» Data excerpts:
● ● ●
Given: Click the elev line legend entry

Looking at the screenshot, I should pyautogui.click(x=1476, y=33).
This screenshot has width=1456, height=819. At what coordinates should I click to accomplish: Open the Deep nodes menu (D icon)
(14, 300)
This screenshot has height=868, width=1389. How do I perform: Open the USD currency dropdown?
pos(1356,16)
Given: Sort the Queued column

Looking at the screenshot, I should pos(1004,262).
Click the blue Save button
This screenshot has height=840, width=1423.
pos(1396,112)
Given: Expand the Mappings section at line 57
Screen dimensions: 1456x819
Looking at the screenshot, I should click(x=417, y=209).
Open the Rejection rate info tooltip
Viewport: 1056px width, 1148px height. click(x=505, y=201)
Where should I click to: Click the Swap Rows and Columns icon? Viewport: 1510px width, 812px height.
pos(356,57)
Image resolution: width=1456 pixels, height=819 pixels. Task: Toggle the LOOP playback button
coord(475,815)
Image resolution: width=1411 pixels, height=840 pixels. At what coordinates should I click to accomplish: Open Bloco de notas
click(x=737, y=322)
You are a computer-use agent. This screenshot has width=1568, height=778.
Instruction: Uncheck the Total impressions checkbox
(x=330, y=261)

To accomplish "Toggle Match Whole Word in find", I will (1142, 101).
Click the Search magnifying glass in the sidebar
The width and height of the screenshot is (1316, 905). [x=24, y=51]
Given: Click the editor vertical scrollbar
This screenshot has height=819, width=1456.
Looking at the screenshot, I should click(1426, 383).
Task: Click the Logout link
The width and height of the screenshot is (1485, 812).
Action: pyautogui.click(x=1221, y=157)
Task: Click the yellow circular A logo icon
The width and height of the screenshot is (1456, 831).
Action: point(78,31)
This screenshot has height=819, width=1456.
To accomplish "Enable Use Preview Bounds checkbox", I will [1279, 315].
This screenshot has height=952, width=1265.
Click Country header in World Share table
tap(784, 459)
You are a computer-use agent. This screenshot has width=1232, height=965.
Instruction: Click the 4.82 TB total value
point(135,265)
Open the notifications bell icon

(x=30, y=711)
● ● ●
» Work to be completed: Print the data above exactly as it reads.

» Response to the task:
Given: Click the elev line legend entry

Looking at the screenshot, I should pyautogui.click(x=1476, y=33).
This screenshot has width=1456, height=819. At what coordinates should I click to accomplish: Open the Deep nodes menu (D icon)
(14, 300)
This screenshot has height=868, width=1389. How do I perform: Open the USD currency dropdown?
pos(1356,16)
Given: Sort the Queued column

Looking at the screenshot, I should pos(1004,262).
Click the blue Save button
This screenshot has height=840, width=1423.
pos(1396,112)
Given: Expand the Mappings section at line 57
Screen dimensions: 1456x819
Looking at the screenshot, I should click(x=417, y=209).
Open the Rejection rate info tooltip
Viewport: 1056px width, 1148px height. click(x=505, y=201)
Where should I click to: Click the Swap Rows and Columns icon? Viewport: 1510px width, 812px height.
pos(356,57)
Image resolution: width=1456 pixels, height=819 pixels. Task: Toggle the LOOP playback button
coord(475,815)
Image resolution: width=1411 pixels, height=840 pixels. At what coordinates should I click to accomplish: Open Bloco de notas
click(x=737, y=322)
You are a computer-use agent. This screenshot has width=1568, height=778.
Instruction: Uncheck the Total impressions checkbox
(x=330, y=261)

To accomplish "Toggle Match Whole Word in find", I will (1142, 101).
Click the Search magnifying glass in the sidebar
The width and height of the screenshot is (1316, 905). [x=24, y=51]
Given: Click the editor vertical scrollbar
This screenshot has height=819, width=1456.
Looking at the screenshot, I should click(1426, 383).
Task: Click the Logout link
The width and height of the screenshot is (1485, 812).
Action: pyautogui.click(x=1221, y=157)
Task: Click the yellow circular A logo icon
The width and height of the screenshot is (1456, 831).
Action: point(78,31)
This screenshot has height=819, width=1456.
To accomplish "Enable Use Preview Bounds checkbox", I will [1279, 315].
This screenshot has height=952, width=1265.
Click Country header in World Share table
tap(784, 459)
You are a computer-use agent. This screenshot has width=1232, height=965.
Instruction: Click the 4.82 TB total value
point(135,265)
Open the notifications bell icon

(x=30, y=711)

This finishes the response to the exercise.